INTERVIEWHollande sur Canal+: «Une opération reconquête de l’électorat bobo»

Hollande sur Canal+: «Une opération reconquête de l’électorat bobo»

INTERVIEWAprès l'interview donnée au magazine branché «Society», le chef de l'Etat sera dimanche dans l'émission de Canal+ «Le Supplément»...
Thibaut Le Gal

Propos recueillis par Thibaut Le Gal

François Hollande sera l’invité de Canal+ dimanche midi. Pour fêter ses trois ans de mandat, le chef de l’Etat a choisi Le Supplément: une émission iconoclaste, d’info-divertissement. Cette sortie intervient quelques semaines après une interview donnée au magazine «branché» Society.

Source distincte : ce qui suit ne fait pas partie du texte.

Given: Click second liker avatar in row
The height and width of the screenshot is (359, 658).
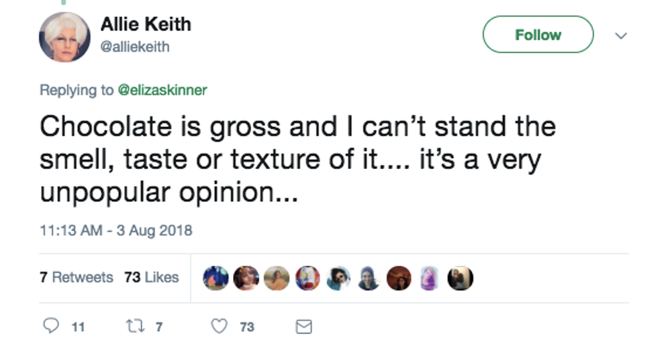Looking at the screenshot, I should (x=246, y=278).

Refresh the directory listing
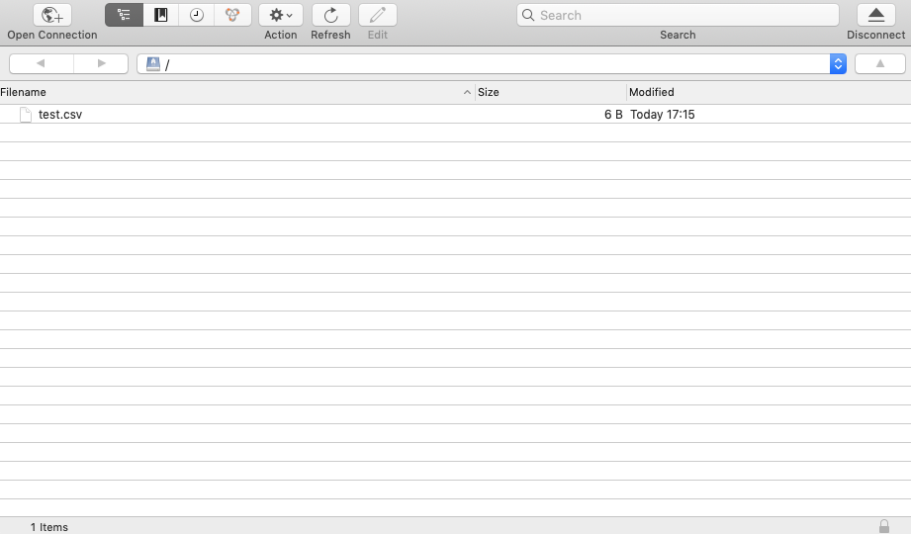point(330,15)
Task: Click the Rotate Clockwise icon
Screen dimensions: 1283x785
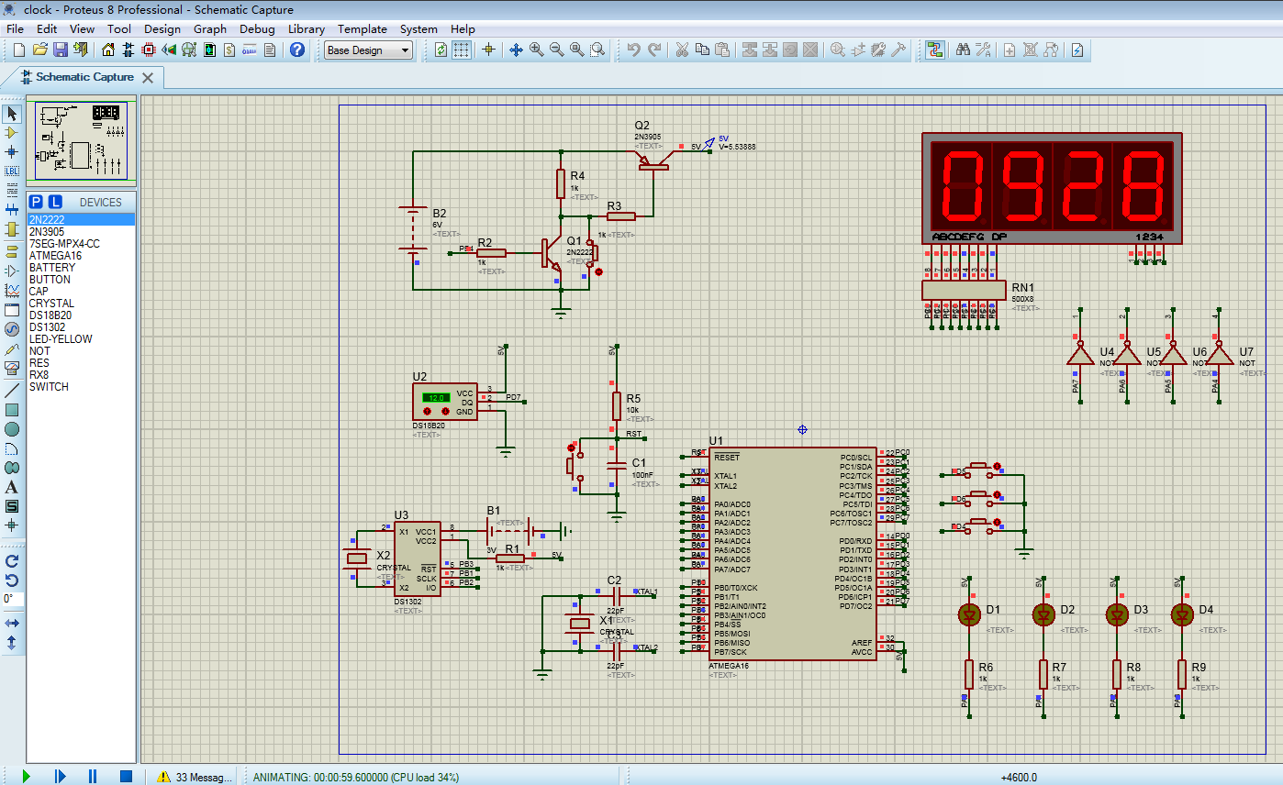Action: coord(12,560)
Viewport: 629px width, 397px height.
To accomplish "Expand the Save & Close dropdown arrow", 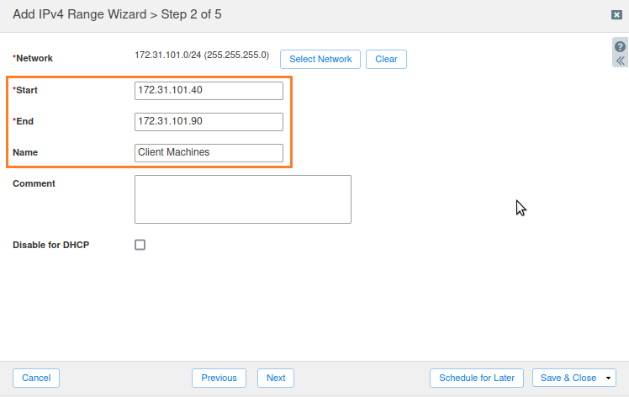I will click(x=608, y=378).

Pour Philippe Moreau Chevrolet, président et fondateur de l'agence de communication des dirigeants MCBG, le président tente de rassembler le cœur de l'électorat socialiste en vue de 2017.

Comment expliquer ces choix de communication?

François Hollande n’est pas le seul à choisir Canal+, Manuel Valls également [Dans Conversation secrète diffusée mercredi]. C’est un plan com' concerté pour parler aux élites de gauche, aux CSP+, aux professions intellectuelles, le cœur de l’électorat socialiste. Le dimanche midi sur Canal, on ne s’adresse pas aux classes populaires. C’est une opération reconquête de l’électorat bobo. Il tente de ramener vers lui les électeurs déçus de 2012. Il est dans la droite ligne de sa communication depuis les attaques du 11 janvier. C’est aussi cet électorat qui était le plus mobilisé pendant les manifestations de soutien à Charlie Hebdo. François Hollande reconstitue une dynamique de campagne en vue de 2017.

N’est-ce pas un choix risqué?

Cela peut être considéré comme une provocation par l’aile gauche du parti. Pour eux, l’objectif est de parler aux classes populaires, de lutter contre les arguments du FN. La stratégie de Hollande est autre: on commence par les bobos et on finit par les classes populaires. C’est un jeu dangereux.

N’est-ce pas un peu tôt pour partir en campagne?

Il est toujours aussi impopulaire, donc le chemin sera long et compliqué. Mais il y a une autre raison. Manuel Valls communique beaucoup, et très bien. Il a réussi à être le champion de la gauche lors des départementales et à limiter les dégâts après la défaite. Pendant la campagne, il a éclipsé Hollande, pris toute la lumière. Quand il parle, la classe politique l’écoute et lui répond. Il sait se faire le centre de gravité du débat politique.

Pour l’instant, Hollande réussit à garder assez de poids chez les socialistes. On l’a vu lors des débats pour le Congrès PS, où la mention majoritaire contient à la fois les proches de Valls et Aubry. Le parti demeure Hollandais. Le président aime son Premier ministre car il est impopulaire à la gauche du PS. A l’inverse, Manuel Valls apprécie Hollande car il n’existe pas médiatiquement. Reste à savoir s’il osera un jour tuer le père comme Nicolas Sarkozy avait pu le faire avec Jacques Chirac.

Pourquoi choisir une émission d’info-divertissement?

Parce qu’il est en campagne. L’infontainment est aujourd’hui une étape indispensable dans la communication politique. Il n’y a plus beaucoup d’espace à la télévision pour parler politique. Ce type d’émission poils à gratter, innovante, est l'occasion.

Les politiques y vont pour se confronter à leur marionnette, répondre aux moqueries, montrer aux téléspectateurs qu’ils sont différents. C’est risqué car il y a aussi des humoristes, des gens qui ne sont pas journalistes, qui recherchent l’événement, sont dans la provocation. Mais François Hollande a du métier. Ce qui est plus surprenant, c’est de faire ce choix pour fêter ses trois ans. Symboliquement, le message sera très négatif pour la gauche de la gauche et les classes populaires.